31 Ekim 2012 Çarşamba

Amaçsız....


Amaç nedir?

Tanımlamak lazım aslında öncelikle, ne amacımız var? Ne için bunca zahmete katlanıp yaşamak zorundayız, neden bir yerde yapabildiğimiz şeyleri her yerde yapamayacağımızı düşünür kendimizi o yere bağlarız? Neden bir şehirde çalışmak isteriz ama aslında başka şehirlerde daha çok iş imkanı bulabileceğimizi biliriz? Sadece özlemek mi şehri, uzak kalmaktan korkmak mı? Yoksa taşına toprağına hasret kalacağımızı düşünmek mi?

Açıkca söyleyeyim, benim bir yeri özleme gibi bir yeteneğim yok ne yazıkki... Özleyemiyorum artık, kaldığım yaşadığım yerlere karşı hiç bir şey kalmıyor içimde, vardı diyorum, yok oldu şimdi diyorum ve bitiyor... Olması gerekende bu değil mi zaten? Neden özlemem lazım ki?

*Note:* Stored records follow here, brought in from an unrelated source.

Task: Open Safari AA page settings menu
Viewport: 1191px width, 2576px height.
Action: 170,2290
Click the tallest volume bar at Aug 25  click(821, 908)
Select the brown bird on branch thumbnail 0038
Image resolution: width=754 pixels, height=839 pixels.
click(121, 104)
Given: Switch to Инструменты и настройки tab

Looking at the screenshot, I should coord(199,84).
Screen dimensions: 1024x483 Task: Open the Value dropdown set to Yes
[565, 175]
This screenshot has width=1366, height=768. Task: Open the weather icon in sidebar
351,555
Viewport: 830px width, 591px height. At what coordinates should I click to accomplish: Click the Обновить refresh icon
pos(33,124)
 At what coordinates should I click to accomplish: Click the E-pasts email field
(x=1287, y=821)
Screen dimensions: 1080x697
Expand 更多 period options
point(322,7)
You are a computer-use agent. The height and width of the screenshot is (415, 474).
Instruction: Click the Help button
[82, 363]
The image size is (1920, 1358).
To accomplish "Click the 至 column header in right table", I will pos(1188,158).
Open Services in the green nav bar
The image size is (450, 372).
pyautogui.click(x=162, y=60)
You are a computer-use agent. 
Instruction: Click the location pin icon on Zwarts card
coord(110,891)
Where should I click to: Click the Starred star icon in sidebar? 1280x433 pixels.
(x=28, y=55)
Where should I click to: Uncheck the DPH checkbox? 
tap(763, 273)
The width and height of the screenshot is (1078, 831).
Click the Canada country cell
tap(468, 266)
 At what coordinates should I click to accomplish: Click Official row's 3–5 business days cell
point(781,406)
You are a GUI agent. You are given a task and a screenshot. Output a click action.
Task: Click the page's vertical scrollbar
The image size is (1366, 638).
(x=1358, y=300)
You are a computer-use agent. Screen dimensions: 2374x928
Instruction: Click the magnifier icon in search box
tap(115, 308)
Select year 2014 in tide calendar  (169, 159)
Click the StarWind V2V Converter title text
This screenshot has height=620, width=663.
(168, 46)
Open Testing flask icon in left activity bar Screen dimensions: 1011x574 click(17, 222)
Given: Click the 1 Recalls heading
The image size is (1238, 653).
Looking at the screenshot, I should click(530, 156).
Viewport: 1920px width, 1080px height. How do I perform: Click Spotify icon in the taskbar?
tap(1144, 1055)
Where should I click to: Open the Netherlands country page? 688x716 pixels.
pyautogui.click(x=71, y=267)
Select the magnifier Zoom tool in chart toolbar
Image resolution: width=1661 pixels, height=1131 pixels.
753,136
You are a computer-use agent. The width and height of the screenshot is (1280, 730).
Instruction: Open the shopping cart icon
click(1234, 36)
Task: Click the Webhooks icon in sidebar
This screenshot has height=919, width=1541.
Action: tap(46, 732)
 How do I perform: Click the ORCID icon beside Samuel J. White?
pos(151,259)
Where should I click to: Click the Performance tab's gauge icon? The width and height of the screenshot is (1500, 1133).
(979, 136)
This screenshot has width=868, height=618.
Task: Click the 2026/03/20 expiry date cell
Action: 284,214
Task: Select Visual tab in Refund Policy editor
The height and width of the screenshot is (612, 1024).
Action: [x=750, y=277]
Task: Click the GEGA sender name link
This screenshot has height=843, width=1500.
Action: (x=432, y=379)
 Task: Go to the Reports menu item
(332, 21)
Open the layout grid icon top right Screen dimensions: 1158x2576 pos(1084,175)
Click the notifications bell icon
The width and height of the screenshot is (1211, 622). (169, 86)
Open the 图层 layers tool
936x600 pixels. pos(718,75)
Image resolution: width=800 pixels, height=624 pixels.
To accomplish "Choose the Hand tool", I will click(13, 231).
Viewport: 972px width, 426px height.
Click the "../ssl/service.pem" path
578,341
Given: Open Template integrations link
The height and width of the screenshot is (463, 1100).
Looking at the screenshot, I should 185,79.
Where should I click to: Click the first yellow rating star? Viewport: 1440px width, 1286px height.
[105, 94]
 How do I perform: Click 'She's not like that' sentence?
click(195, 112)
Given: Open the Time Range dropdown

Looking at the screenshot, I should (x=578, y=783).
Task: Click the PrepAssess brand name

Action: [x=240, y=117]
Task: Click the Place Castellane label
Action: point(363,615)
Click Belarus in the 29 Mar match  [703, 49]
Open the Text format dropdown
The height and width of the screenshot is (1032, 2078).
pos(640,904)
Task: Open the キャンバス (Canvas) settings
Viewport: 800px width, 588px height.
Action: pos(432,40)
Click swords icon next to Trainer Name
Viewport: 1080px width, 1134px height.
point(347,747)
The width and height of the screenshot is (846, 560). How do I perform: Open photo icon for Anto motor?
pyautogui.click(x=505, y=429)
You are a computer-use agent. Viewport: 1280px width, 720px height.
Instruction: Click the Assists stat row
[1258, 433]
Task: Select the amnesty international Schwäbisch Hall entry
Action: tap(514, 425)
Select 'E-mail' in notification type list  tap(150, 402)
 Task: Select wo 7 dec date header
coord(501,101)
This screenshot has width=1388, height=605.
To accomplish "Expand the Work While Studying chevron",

Yaşananlar boşuna mı der gibisiniz sanki... Bir yere gidip bir şeyler yaşıyorsun, hayatının bir kısmı geçiyor orada... Haklısınız sizde, anılar ne kadar güzelse o kadar çok düşünüyor insan ama daha iyi yaşadığı bir yerde neden o geldiği yeri özlesin ki insan? Her zaman zaten değilmidir daha iyi bir yere geldiğimiz için bazı yerler geçmişte kalır?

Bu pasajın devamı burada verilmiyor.